Pero lo apartó un poco más, antes de que él pudiera volver a reclamar sus labios.
—Yo nunca he hecho… esto antes. Y por mucho que me guste ceder a la tentación… simplemente no puedo.
Pedro se la quedó mirando atónito, consternado. Luego, lentamente, le subió las cintas del vestido y se las ató con dedos temblorosos. Paula no podía dejar de mirarlo mientras se dejaba arreglar el vestido. El bochorno y la vergüenza la consumían.
—Yo… no quería provocarte, ni dejar que esto se nos escapara de las manos…
Pedro retrocedió un paso y hundió las manos en los bolsillos del pantalón.
—No sé qué decirte.
—No pasa nada —Paula se abrazó como para entrar en calor, mirando al suelo—. Haremos como si esto no hubiera sucedido nunca. La culpa fue mía por haberte dejado entrar.
—No, Paula —su voz ronca pareció envolverla—. Yo he querido entrar contigo. Y nada me habría impedido hacerlo.
No podía mirarlo, no quería leer la desaprobación en sus ojos. ¿Desde cuándo le importaban los sentimientos de Pedro o lo que pudiera pensar de ella? Esa era precisamente la razón por la que no se relacionaba con hombres a ningún otro nivel que no fuera el profesional. Sus emociones acechaban justo debajo de su helado exterior, y no necesitaban grandes estímulos para aflorar.
Pedro le puso un dedo bajo la barbilla, obligándola suavemente a alzar la cabeza.
—Mírame.
Por mucho que quisiera evitarlo, sabía que cuanto antes lo hiciera, antes se marcharía él y antes podría ella superar aquel incómodo momento. Lo miró por fin, pero en lugar de leer en sus ojos la furia o la decepción, se encontró con una apasionada, enternecedora expresión.
—¿De qué te avergüenzas? —le preguntó—. Estoy sorprendido, sí, pero sobre todo estoy impresionado. Sabía que eras fuerte e independiente, pero no sabía que fueras también tan vulnerable.
—Ni soy vulnerable ni estoy avergonzada.
Pero Pedro le acarició delicadamente los labios con el pulgar.
—No me mientas, y tampoco te mientas a ti misma. Crees que estoy decepcionado, así que te avergüenzas de haber perdido el control. Y eres vulnerable, ya que tienes miedo de resultar herida. ¿Quién te ha hecho tanto daño, Paula? ¿Quién ha sembrado ese temor en tu alma?
Las lágrimas le quemaban los ojos, la nariz, la garganta.
Cuando estaban a punto de aflorar, cerró los ojos y apartó la cara para liberarse de aquel hipnótico contacto.

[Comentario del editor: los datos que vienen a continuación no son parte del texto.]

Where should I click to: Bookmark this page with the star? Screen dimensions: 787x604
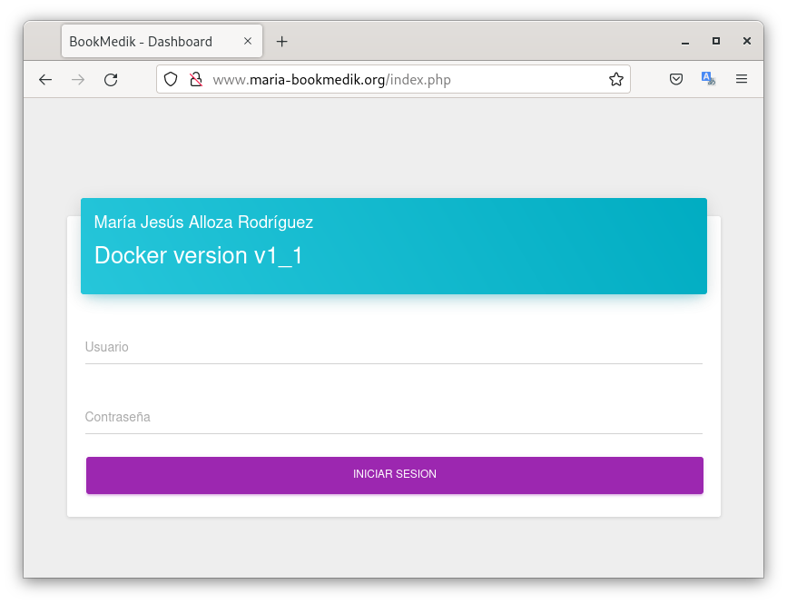[616, 80]
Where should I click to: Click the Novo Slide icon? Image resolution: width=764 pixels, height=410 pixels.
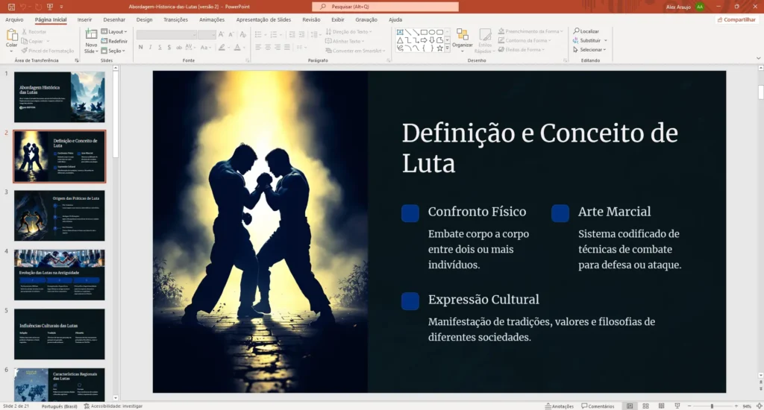[91, 35]
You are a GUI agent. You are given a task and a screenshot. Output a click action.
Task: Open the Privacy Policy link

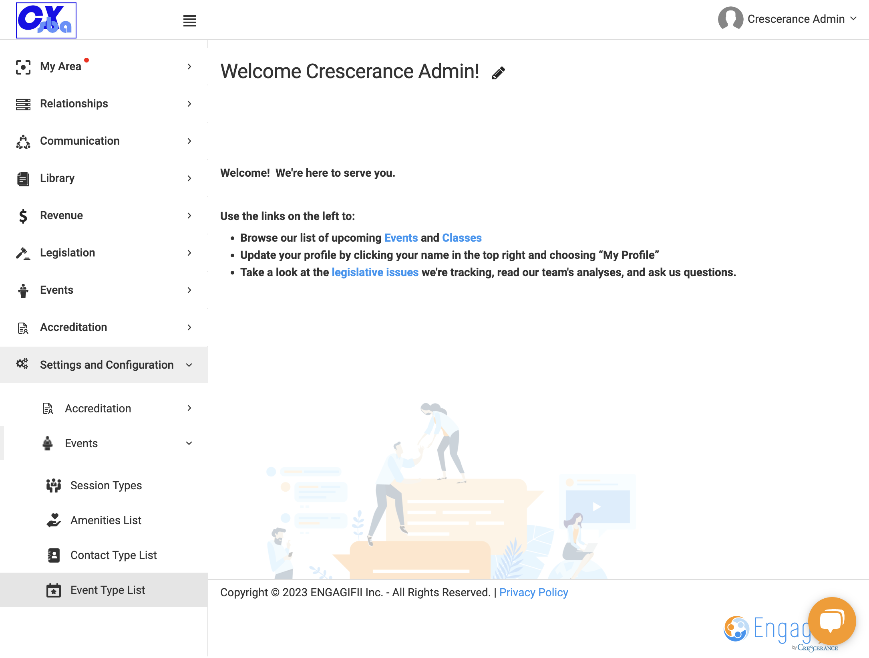(x=533, y=592)
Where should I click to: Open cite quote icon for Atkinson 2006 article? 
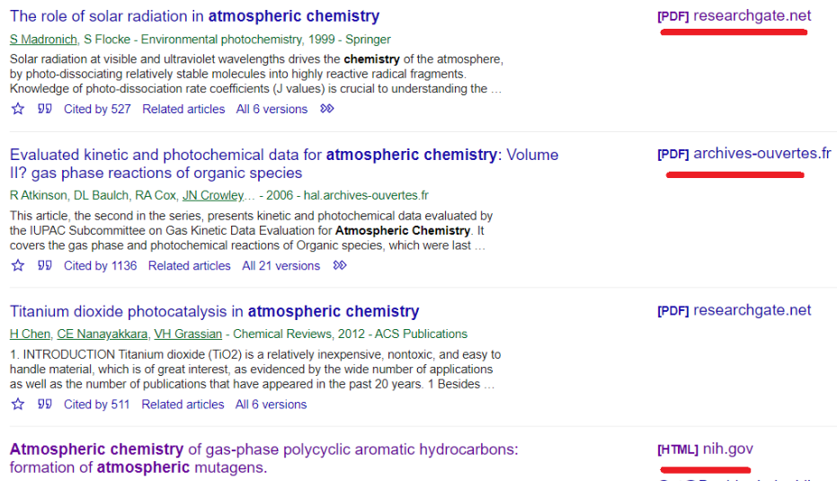45,265
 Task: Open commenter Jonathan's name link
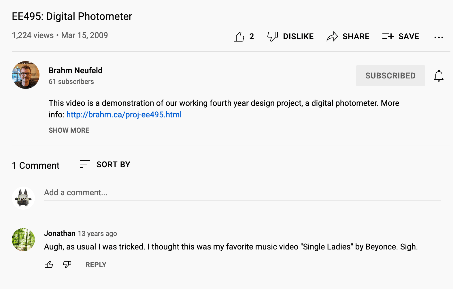pyautogui.click(x=60, y=233)
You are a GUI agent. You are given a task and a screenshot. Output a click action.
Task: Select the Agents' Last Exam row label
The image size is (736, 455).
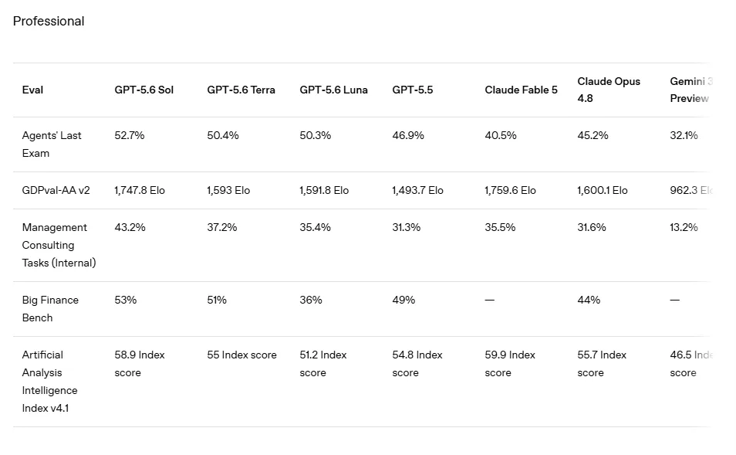tap(52, 144)
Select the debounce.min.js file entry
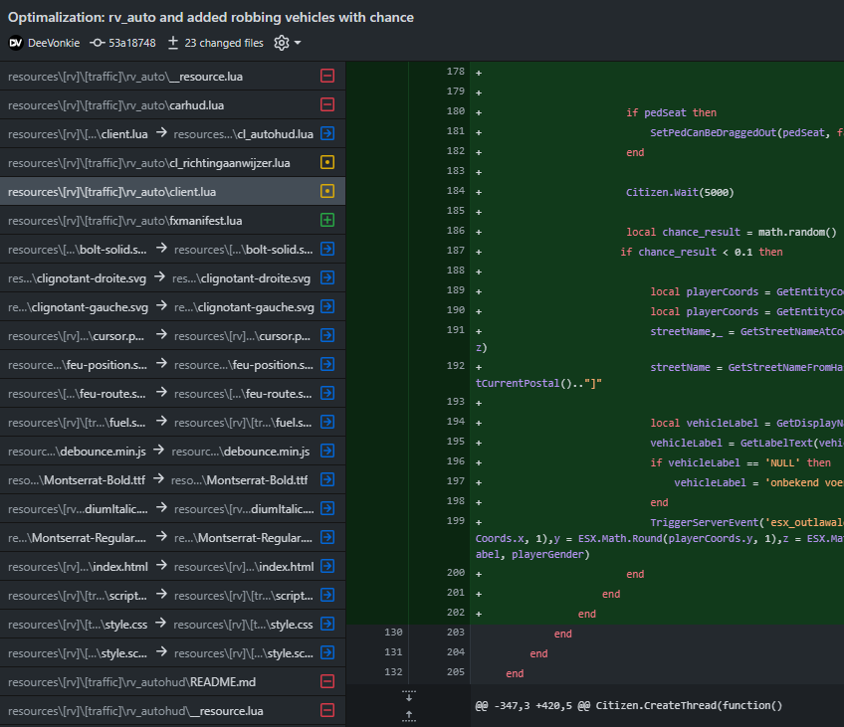844x727 pixels. pos(159,451)
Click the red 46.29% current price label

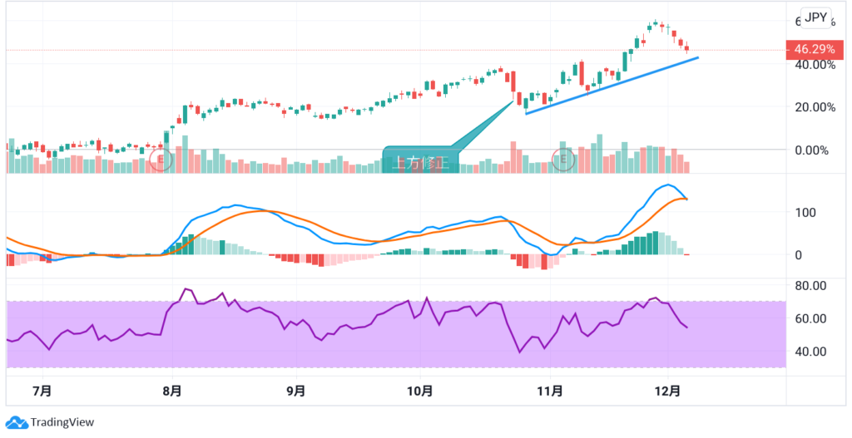813,50
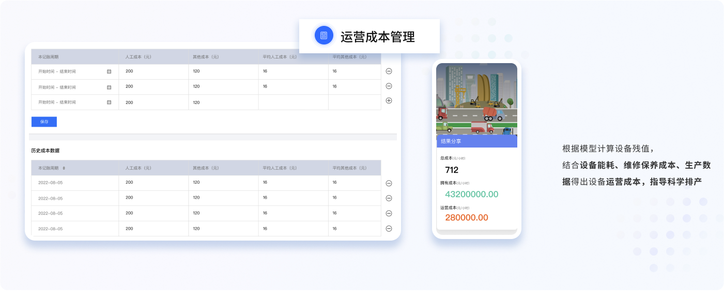724x298 pixels.
Task: Open the calendar picker in the third row
Action: (110, 102)
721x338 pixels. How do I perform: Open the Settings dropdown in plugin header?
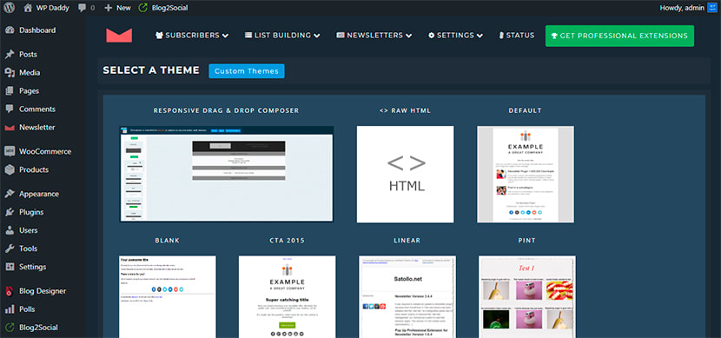coord(455,36)
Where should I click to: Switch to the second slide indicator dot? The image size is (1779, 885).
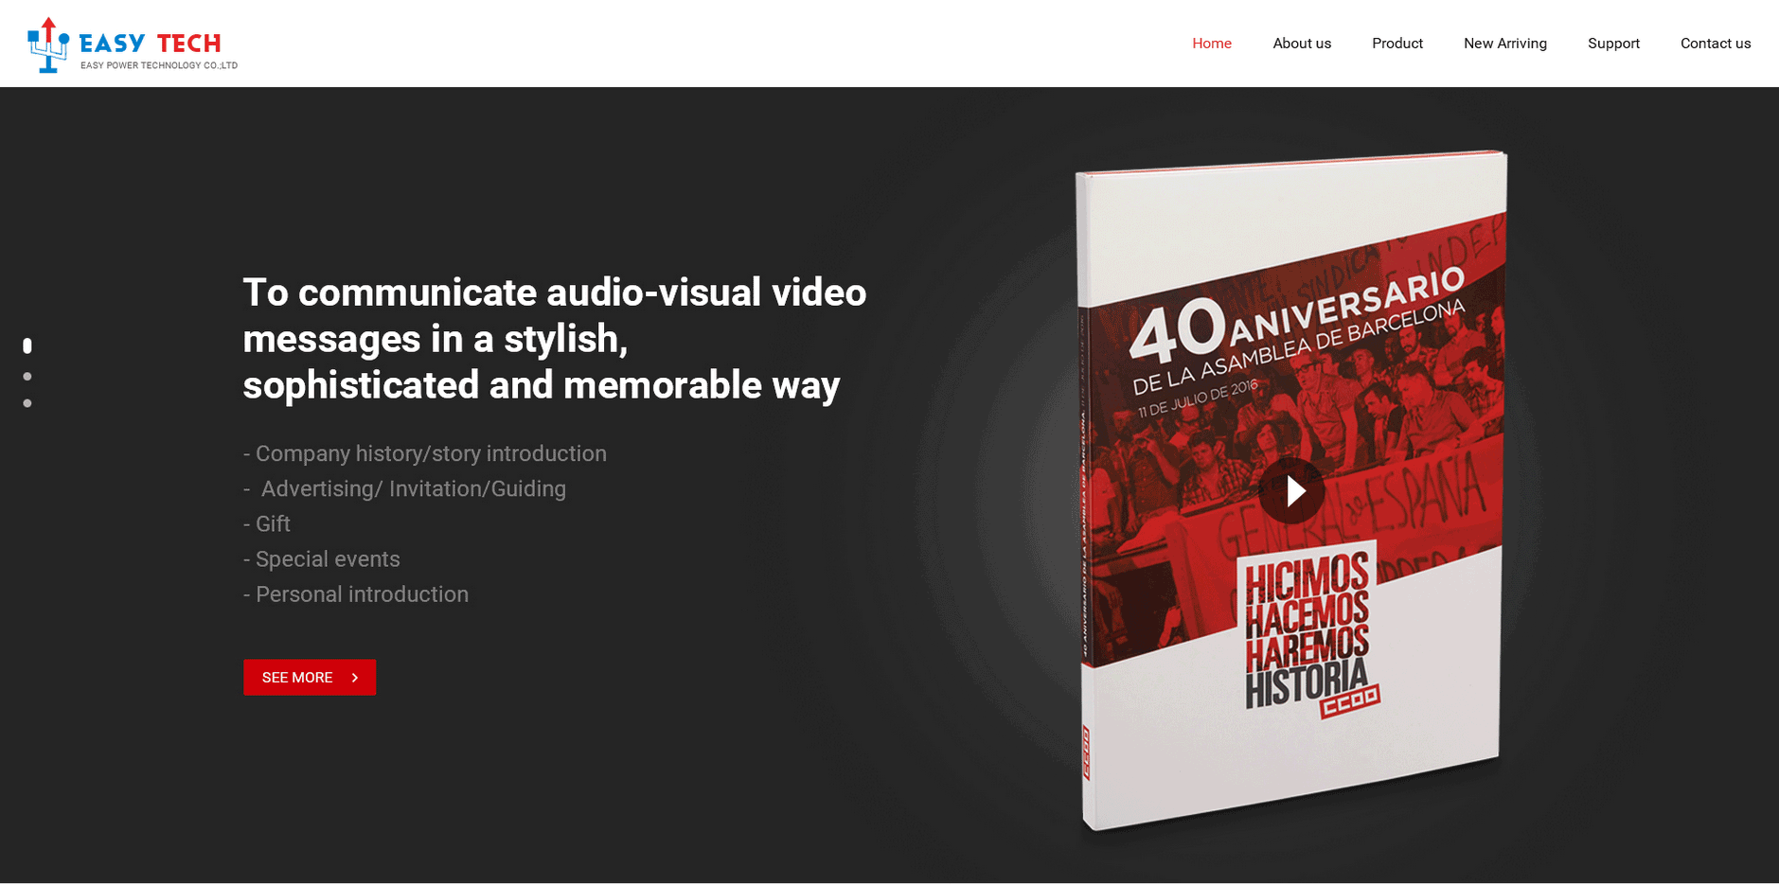(x=27, y=377)
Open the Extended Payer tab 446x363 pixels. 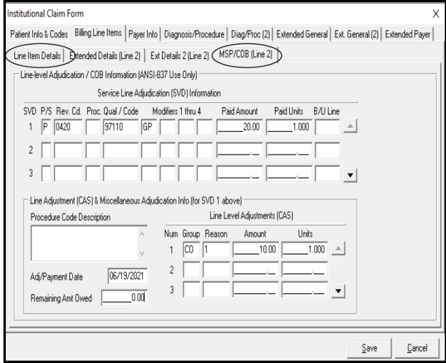(x=409, y=33)
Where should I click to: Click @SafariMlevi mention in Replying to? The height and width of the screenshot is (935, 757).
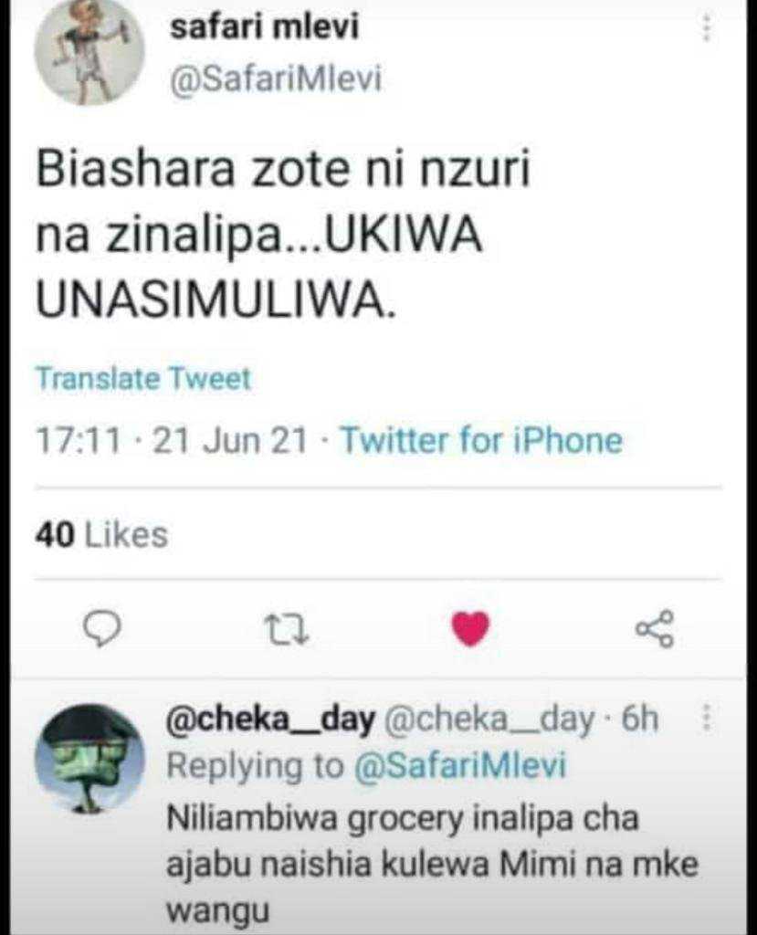pos(460,766)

—Déjame —susurró—. Solo… déjame.
—Yo nunca te obligaría a nada, nunca te presionaría. Pero no renunciaré a la atracción que existe entre nosotros, y tú tampoco —se volvió hacia la puerta—. Soy un hombre paciente y te esperaré, Paula. Todo esto es nuevo para ambos, y es algo a lo que ambos tendremos que acostumbrarnos —antes de que ella pudiera decir algo, abrió la puerta y se marchó.
Mortalmente exhausta, se quedó apoyada en la pared opuesta a la del gran espejo del vestíbulo. Apenas se reconocía a sí misma. Tenía la boca inflamada, las mejillas ruborizadas, mechones sueltos del moño le caían sobre la cara y los hombros. Parecía una mujer que acabara de librar una batalla.